BEGIN
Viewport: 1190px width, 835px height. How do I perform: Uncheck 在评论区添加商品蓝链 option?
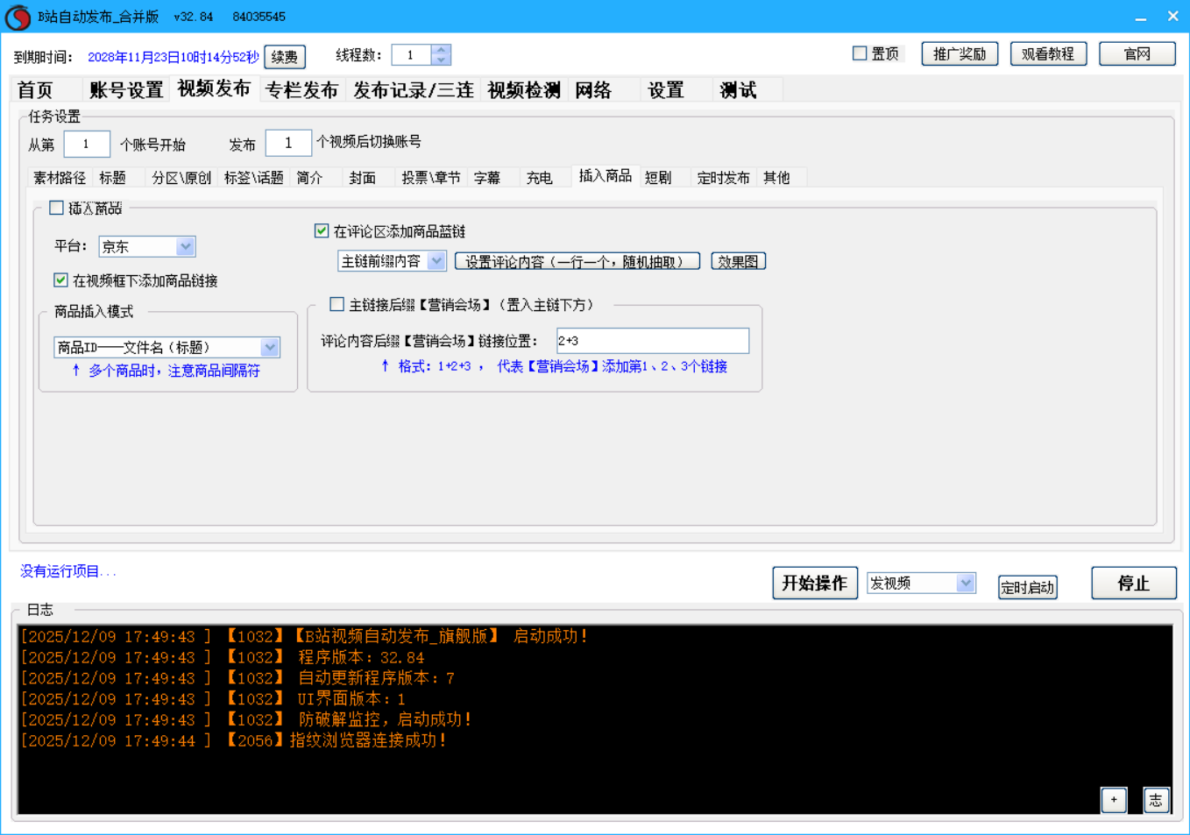[322, 231]
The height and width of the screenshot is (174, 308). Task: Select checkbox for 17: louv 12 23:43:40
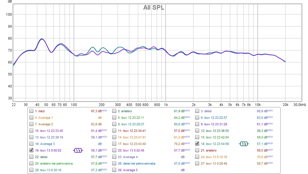[x=114, y=144]
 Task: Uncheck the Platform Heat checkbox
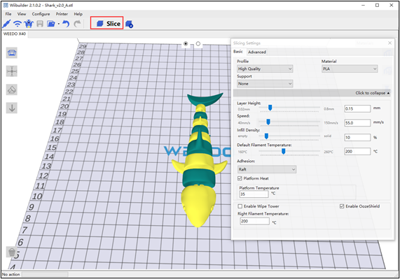[x=240, y=178]
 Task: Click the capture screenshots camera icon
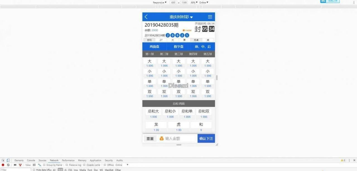(x=15, y=165)
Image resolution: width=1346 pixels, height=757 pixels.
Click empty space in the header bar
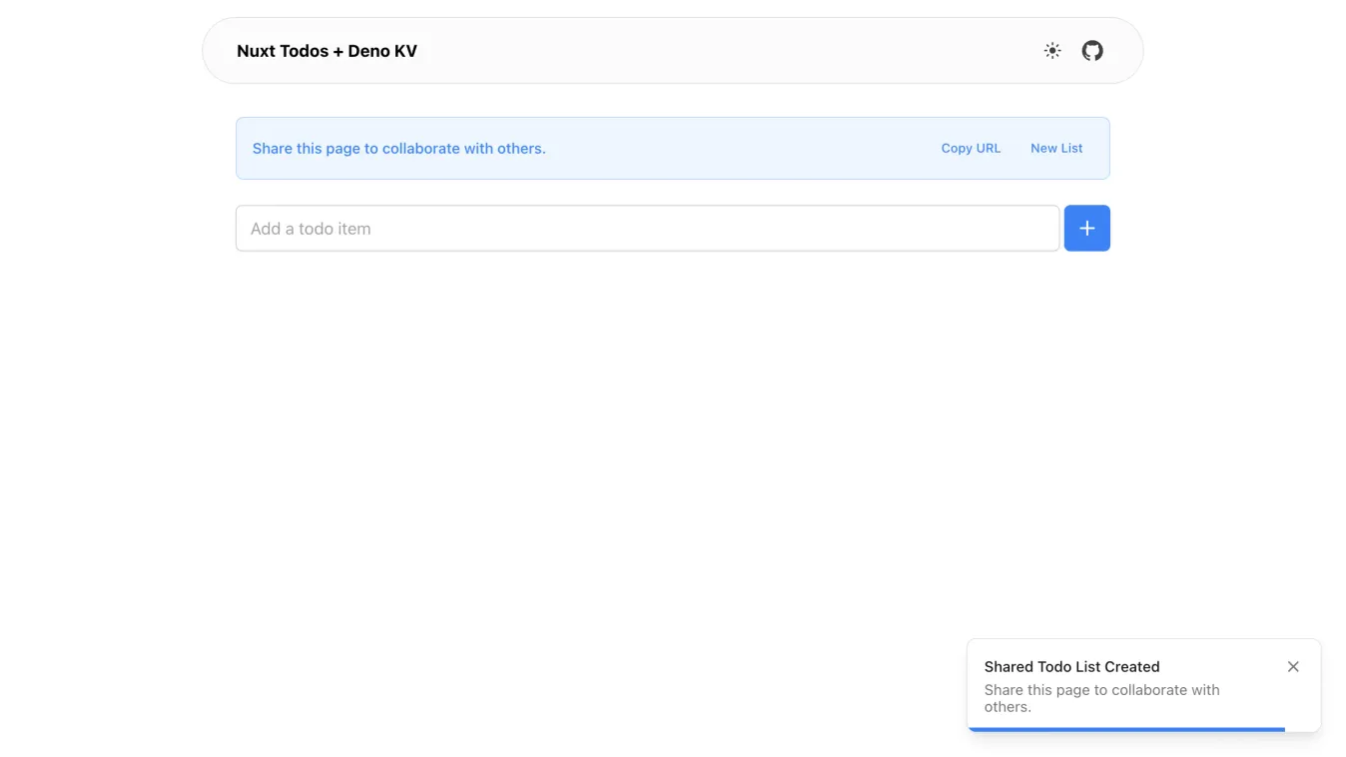pyautogui.click(x=729, y=51)
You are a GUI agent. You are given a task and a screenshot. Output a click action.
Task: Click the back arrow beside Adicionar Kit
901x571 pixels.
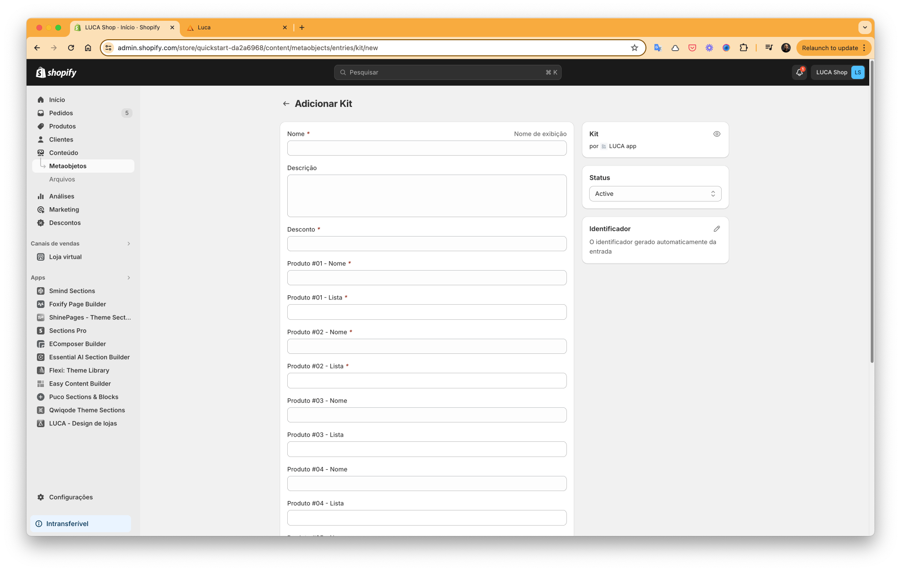coord(286,104)
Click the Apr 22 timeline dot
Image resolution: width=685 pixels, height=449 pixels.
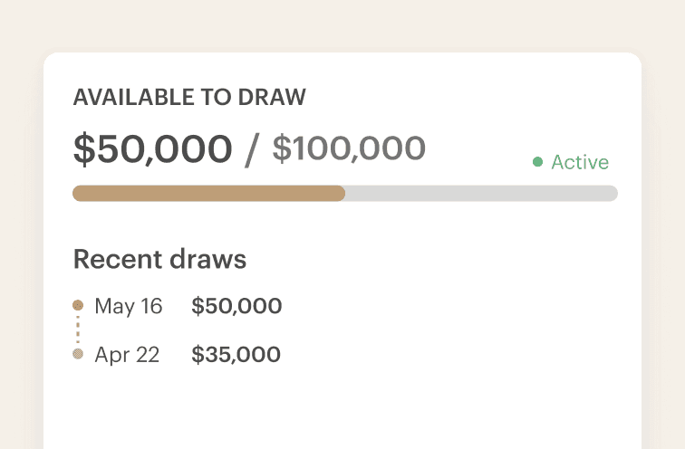coord(78,354)
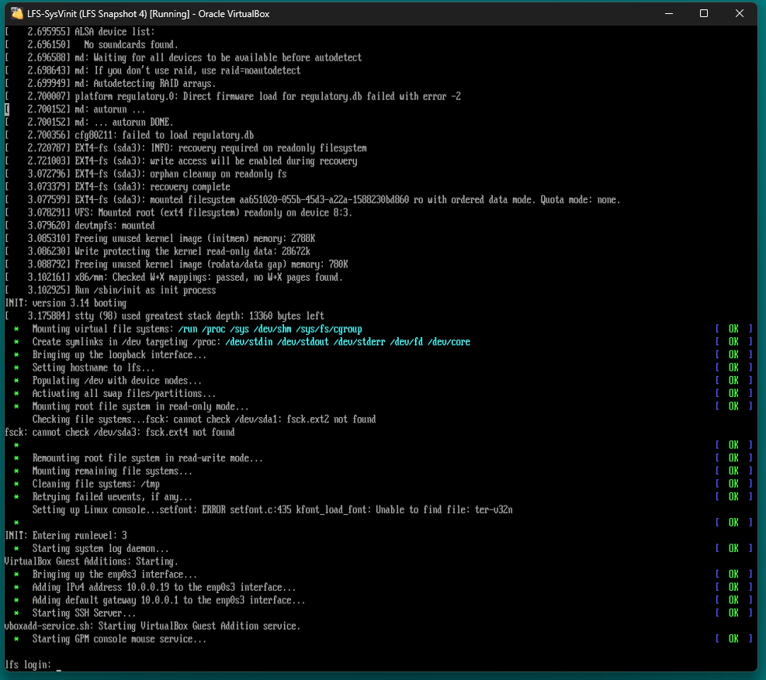Click the green asterisk beside 'Cleaning file systems'

[16, 484]
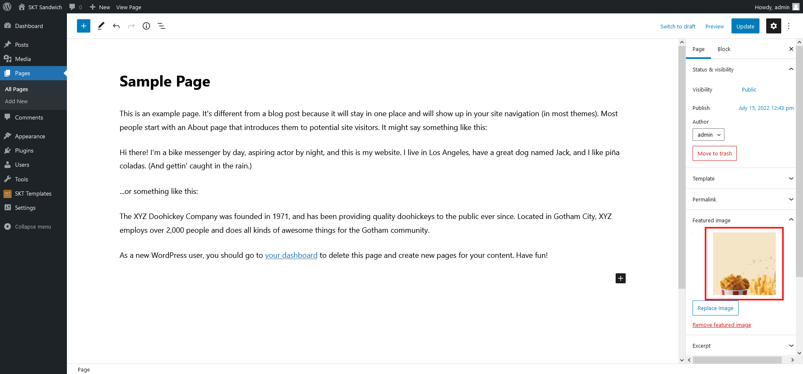803x374 pixels.
Task: Click the blue block inserter plus icon
Action: (x=84, y=26)

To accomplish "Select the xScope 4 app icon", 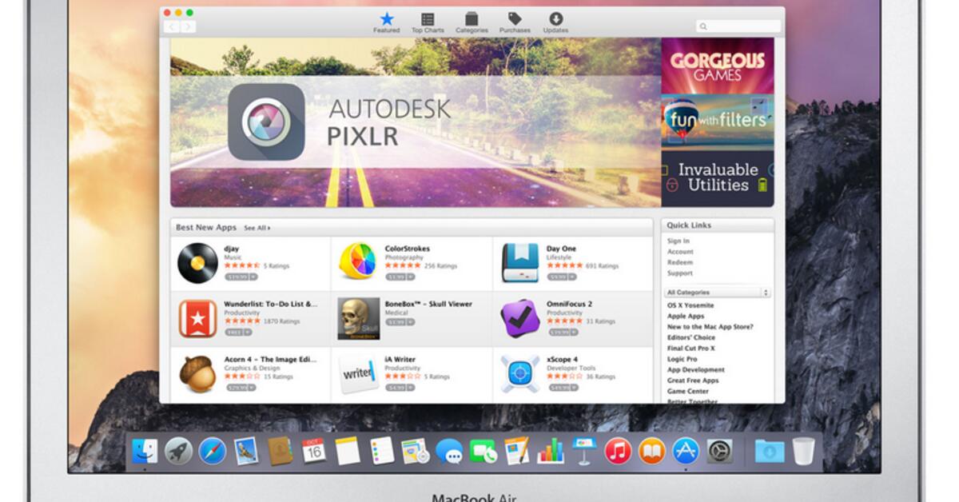I will click(518, 374).
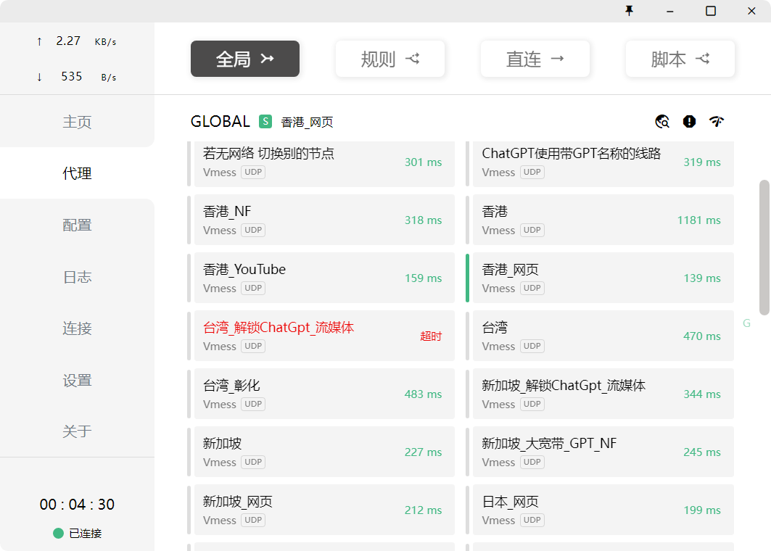This screenshot has height=551, width=771.
Task: Click the green connection status dot
Action: click(x=57, y=533)
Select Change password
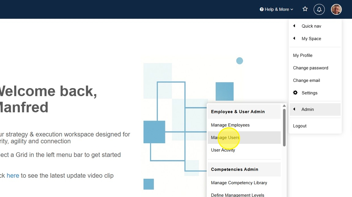 tap(311, 68)
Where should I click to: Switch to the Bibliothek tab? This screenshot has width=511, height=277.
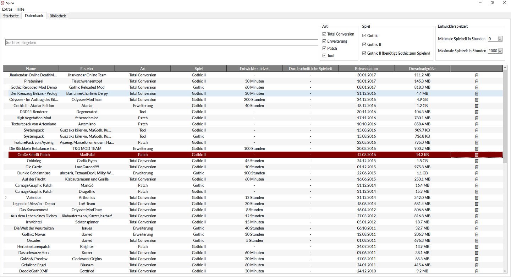[57, 16]
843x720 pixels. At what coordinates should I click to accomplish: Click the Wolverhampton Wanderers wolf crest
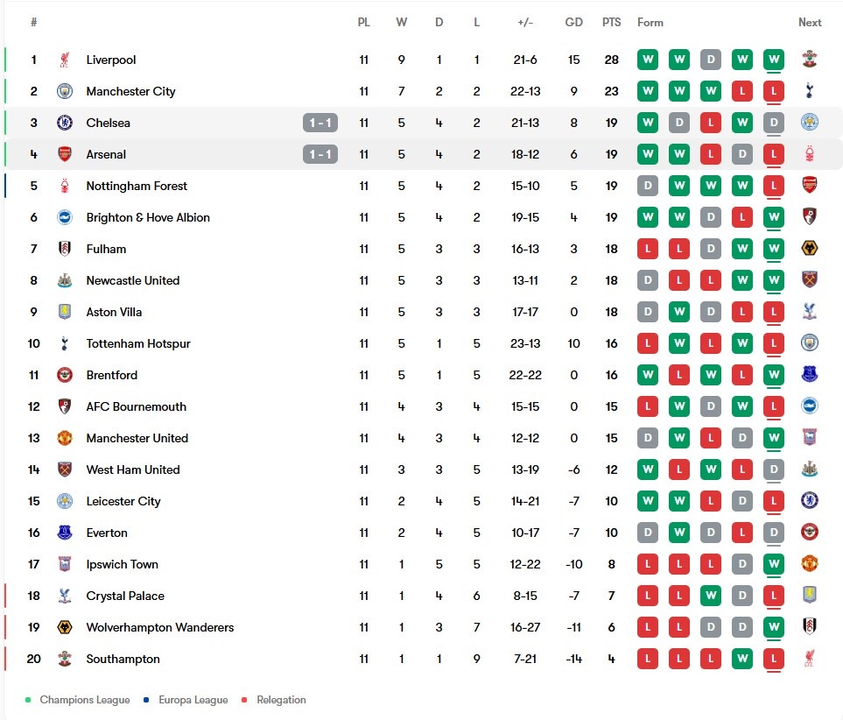[65, 627]
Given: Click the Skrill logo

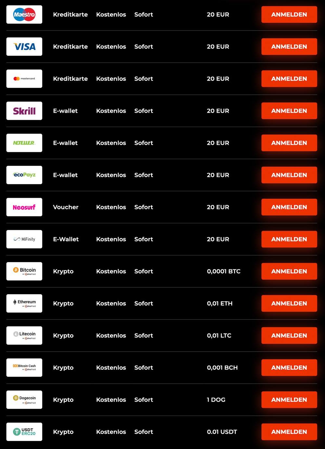Looking at the screenshot, I should point(24,111).
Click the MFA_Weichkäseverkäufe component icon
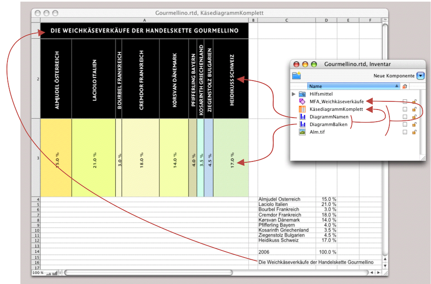 302,102

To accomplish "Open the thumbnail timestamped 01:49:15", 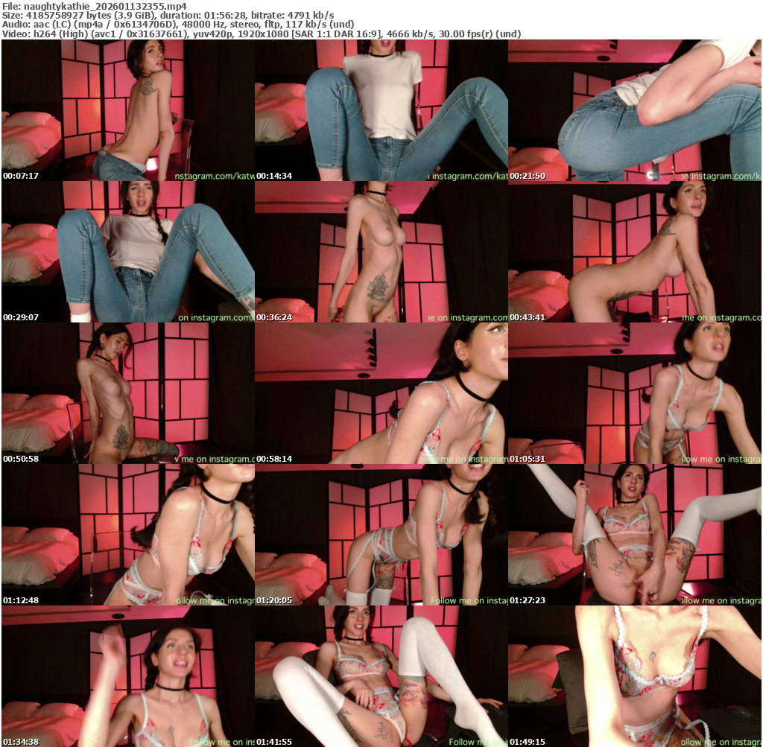I will coord(634,676).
END
» THE PROBLEM:
In the records above, everything from the line with "Task: Click the capture" down to the line with "Click the Apr 22 timeline dot" must be duplicated exactly, both lines kept. Leave no pictures in.

» WRITTEN RESPONSE:
 Task: Click the capture screenshots camera icon
(x=15, y=165)
Image resolution: width=1346 pixels, height=757 pixels.
Click empty space in the header bar
pyautogui.click(x=729, y=51)
You are a GUI agent. You are given a task and a screenshot. Output a click action.
Task: Click the back arrow beside Adicionar Kit
901x571 pixels.
coord(286,104)
Click the Apr 22 timeline dot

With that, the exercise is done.